:: Activity ::
The records that follow are to be given again exactly, with their pictures omitted.
[[ Provided information, beginning ]]
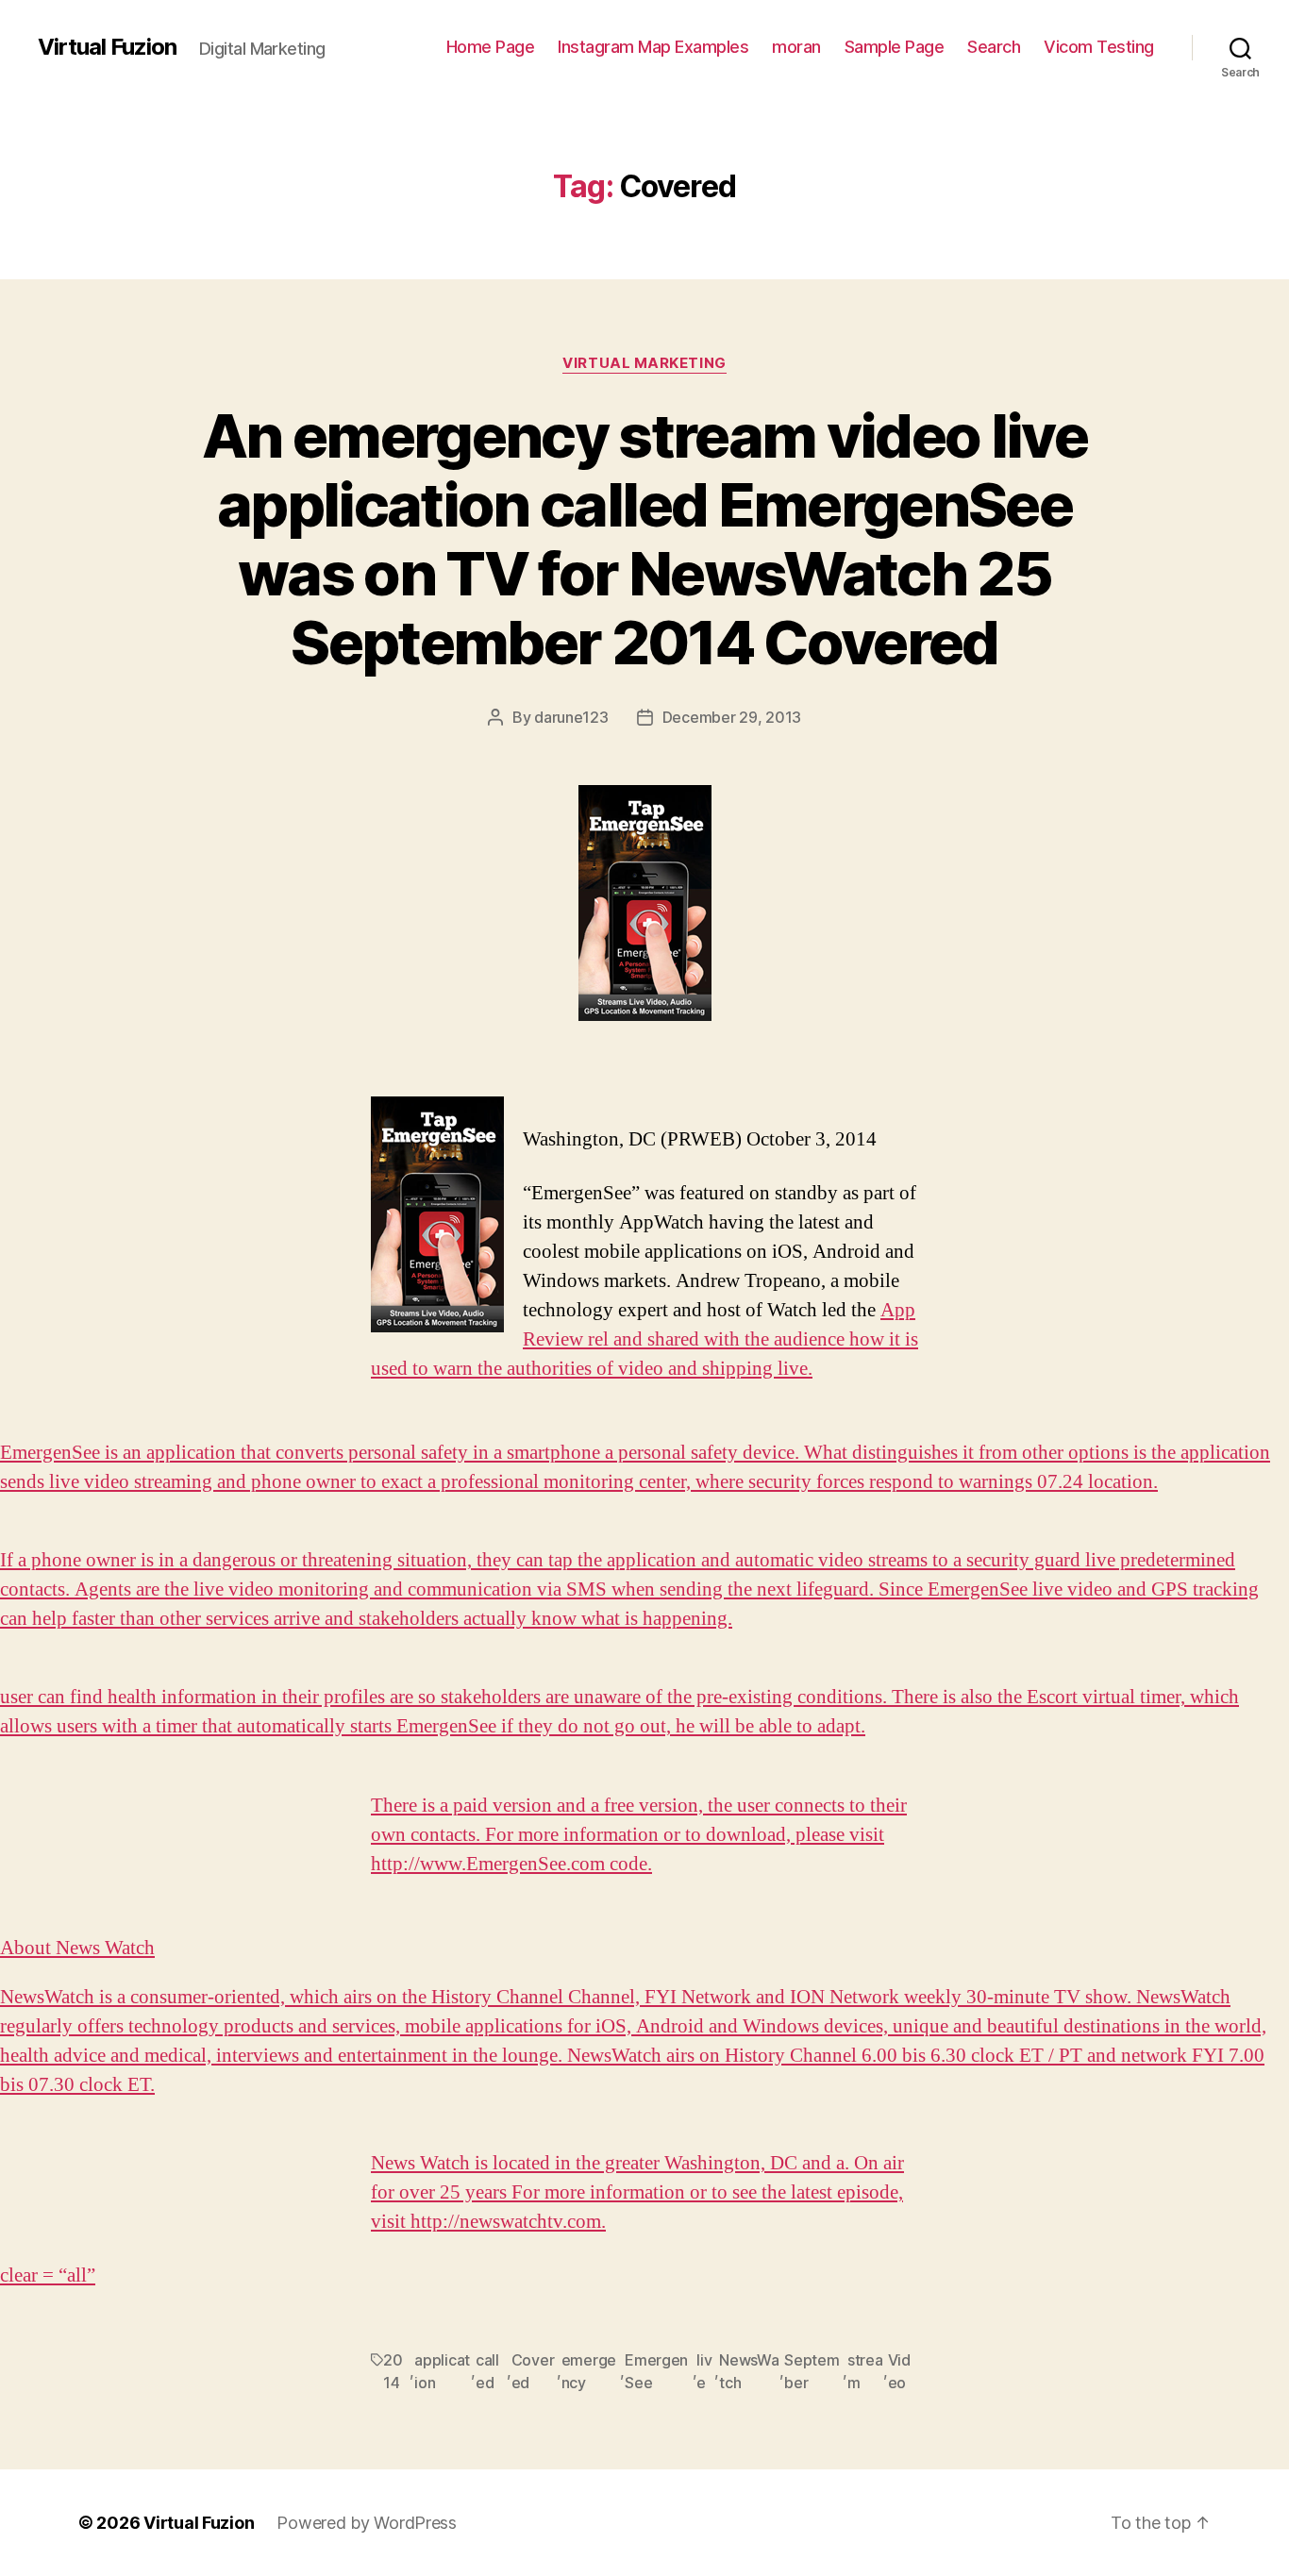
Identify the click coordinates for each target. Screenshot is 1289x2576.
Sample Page (895, 47)
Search (993, 47)
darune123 (571, 717)
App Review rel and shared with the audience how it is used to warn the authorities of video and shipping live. (644, 1339)
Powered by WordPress (366, 2523)
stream (865, 2371)
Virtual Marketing (644, 363)
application (442, 2371)
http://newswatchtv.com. (508, 2221)
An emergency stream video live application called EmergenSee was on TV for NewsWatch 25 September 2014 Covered (644, 538)
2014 (392, 2371)
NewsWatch (748, 2371)
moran (796, 47)
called (487, 2371)
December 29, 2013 (731, 717)
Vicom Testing (1099, 47)
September (811, 2371)
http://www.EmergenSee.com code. (511, 1864)
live (703, 2371)
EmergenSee (656, 2371)
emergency (588, 2371)
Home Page (490, 47)
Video (899, 2371)
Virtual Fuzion (107, 47)
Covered (533, 2371)
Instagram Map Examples (653, 47)
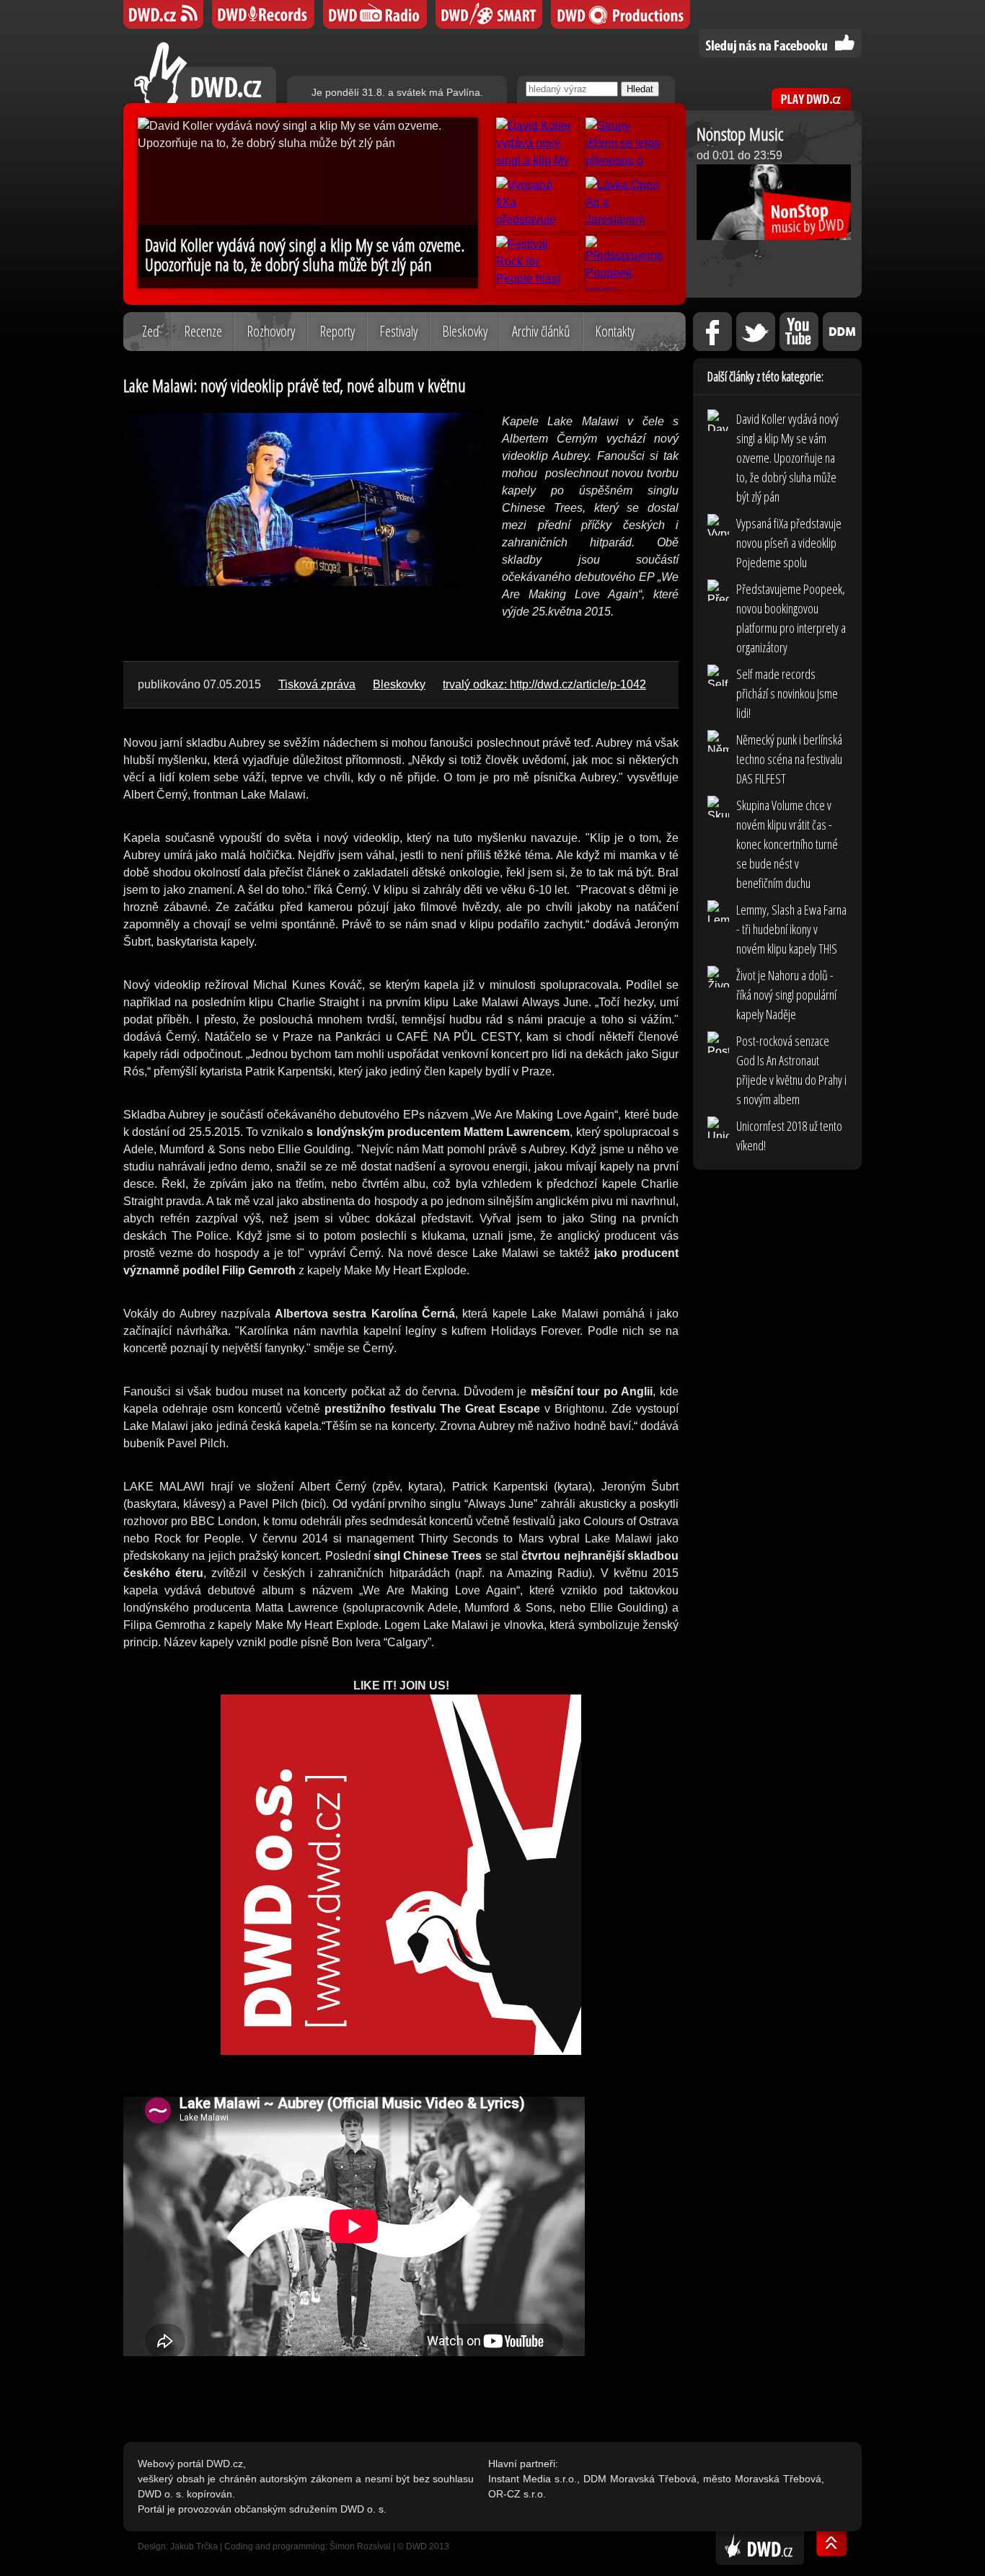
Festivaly (398, 331)
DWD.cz (205, 72)
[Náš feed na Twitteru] (755, 331)
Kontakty (615, 331)
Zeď (150, 331)
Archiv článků (541, 331)
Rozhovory (271, 331)
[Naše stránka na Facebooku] (712, 331)
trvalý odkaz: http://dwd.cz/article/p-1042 (544, 684)
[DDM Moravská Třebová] (842, 331)
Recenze (203, 331)
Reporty (337, 331)
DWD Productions (620, 14)
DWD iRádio (375, 14)
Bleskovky (464, 331)
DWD (163, 14)
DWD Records (263, 14)
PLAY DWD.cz (811, 99)
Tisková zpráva (316, 684)
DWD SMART (489, 14)
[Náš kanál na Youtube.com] (798, 331)
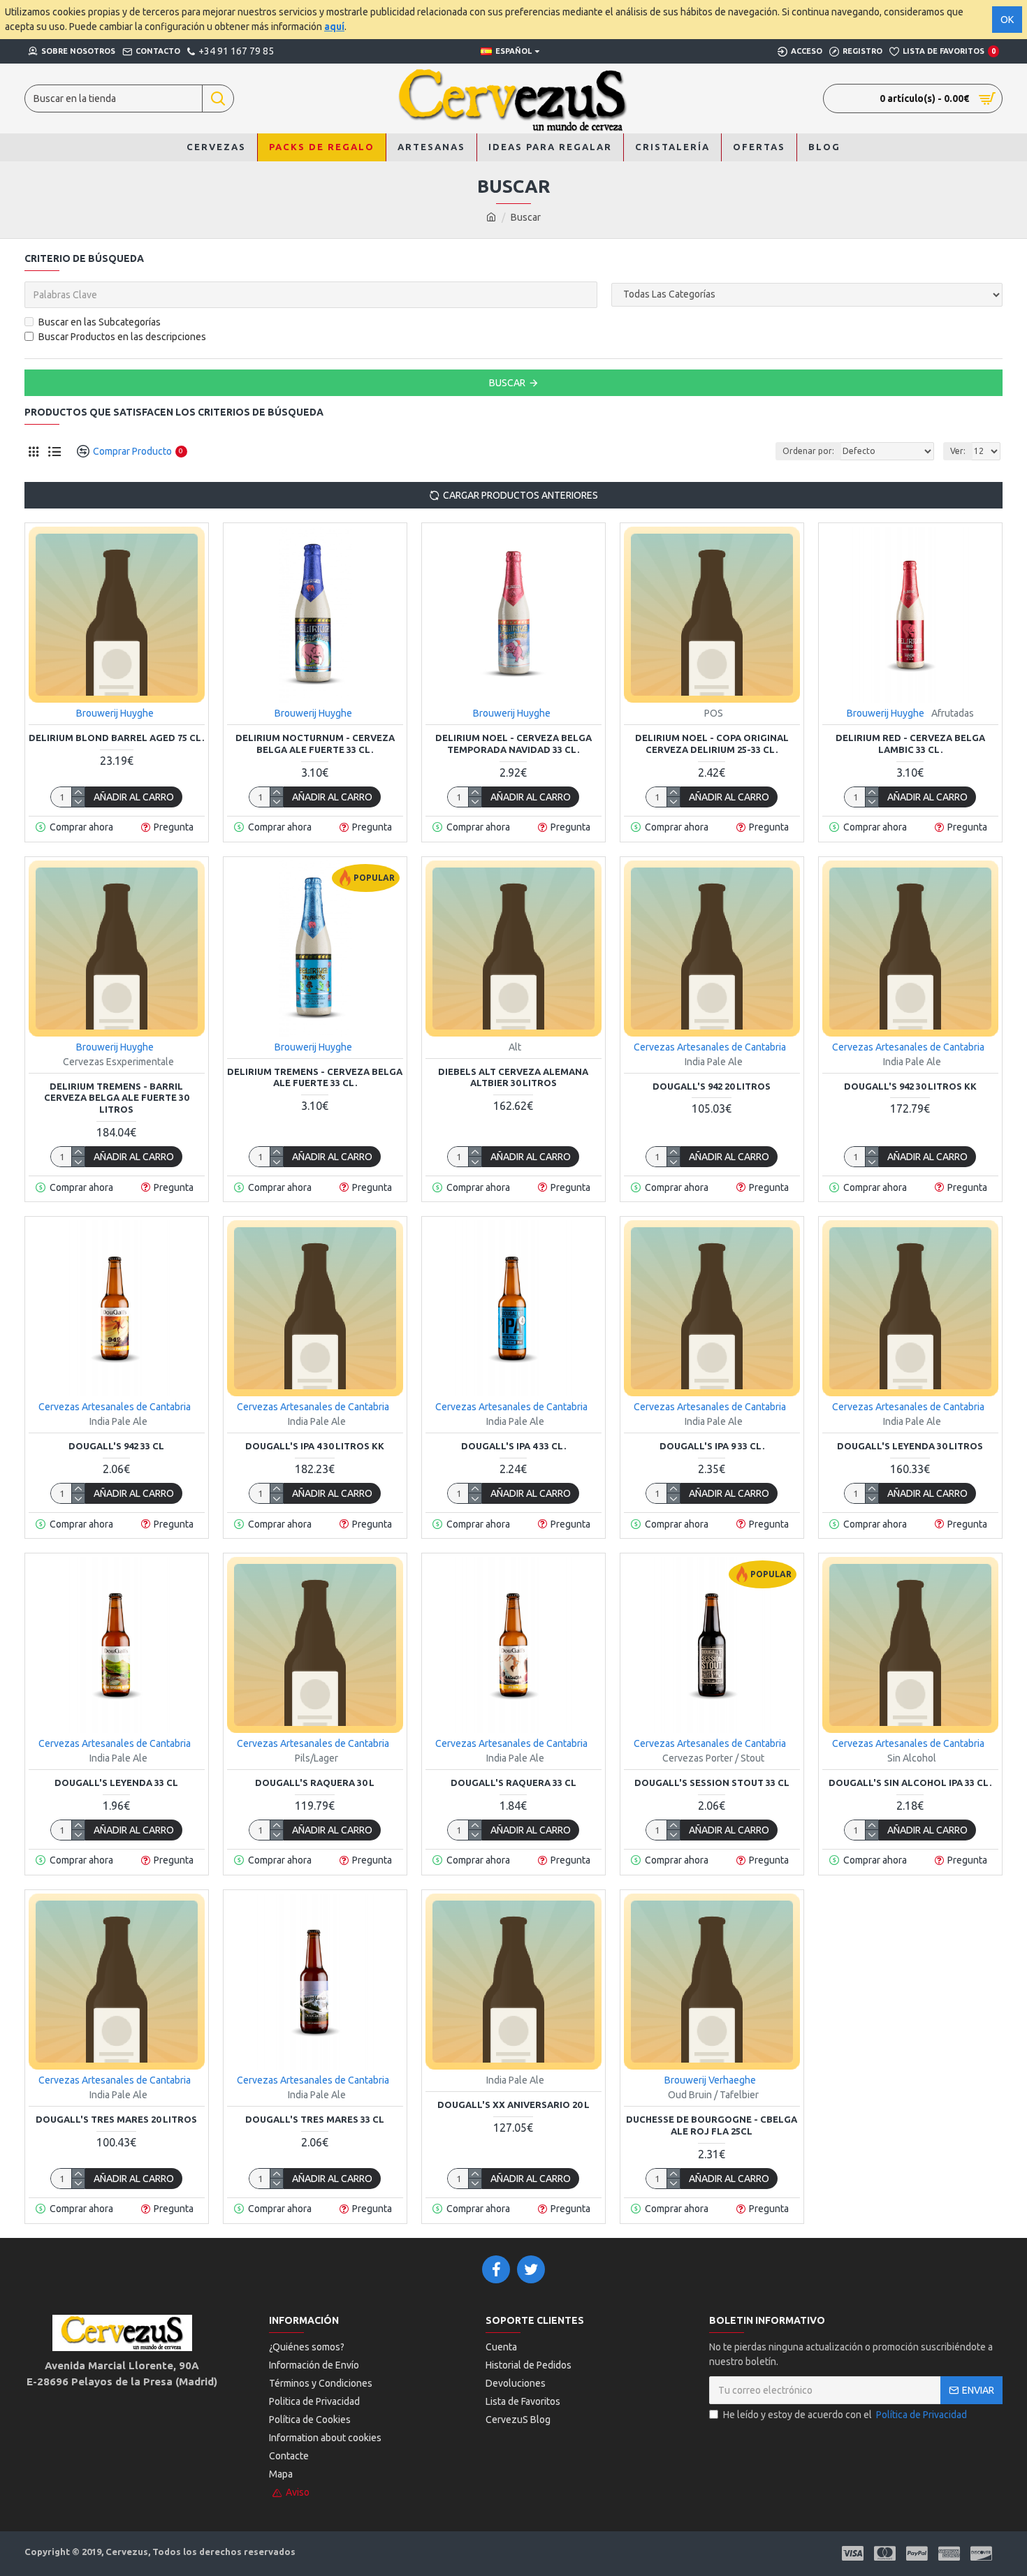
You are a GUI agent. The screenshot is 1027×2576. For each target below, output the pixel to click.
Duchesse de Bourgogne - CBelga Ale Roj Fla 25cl (711, 2125)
[[ Provided information, end ]]
:: Expected answer ::
Identify the click coordinates for each target. Screenshot is 1289x2576.
Sample Page (895, 47)
Search (993, 47)
darune123 (571, 717)
App Review rel and shared with the audience how it is used to warn the authorities of video and shipping live. (644, 1339)
Powered by WordPress (366, 2523)
stream (865, 2371)
Virtual Marketing (644, 363)
application (442, 2371)
http://newswatchtv.com. (508, 2221)
An emergency stream video live application called EmergenSee was on TV for NewsWatch 25 September 2014 Covered (644, 538)
2014 (392, 2371)
NewsWatch (748, 2371)
moran (796, 47)
called (487, 2371)
December 29, 2013 (731, 717)
Vicom Testing (1099, 47)
September (811, 2371)
http://www.EmergenSee.com code. (511, 1864)
live (703, 2371)
EmergenSee (656, 2371)
emergency (588, 2371)
Home Page (490, 47)
Video (899, 2371)
Virtual Fuzion (107, 47)
Covered (533, 2371)
Instagram Map Examples (653, 47)
Festivaly (398, 331)
DWD.cz (205, 72)
[Náš feed na Twitteru] (755, 331)
Kontakty (615, 331)
Zeď (150, 331)
Archiv článků (541, 331)
Rozhovory (271, 331)
[Naše stránka na Facebooku] (712, 331)
trvalý odkaz: http://dwd.cz/article/p-1042 (544, 684)
[DDM Moravská Třebová] (842, 331)
Recenze (203, 331)
Reporty (337, 331)
DWD Productions (620, 14)
DWD iRádio (375, 14)
Bleskovky (464, 331)
DWD (163, 14)
DWD Records (263, 14)
PLAY DWD.cz (811, 99)
Tisková zpráva (316, 684)
DWD SMART (489, 14)
[Náš kanál na Youtube.com] (798, 331)
You are a GUI agent. The screenshot is 1027×2576. For each target below, output the pixel to click.
Duchesse de Bourgogne - CBelga Ale Roj Fla 25cl (711, 2125)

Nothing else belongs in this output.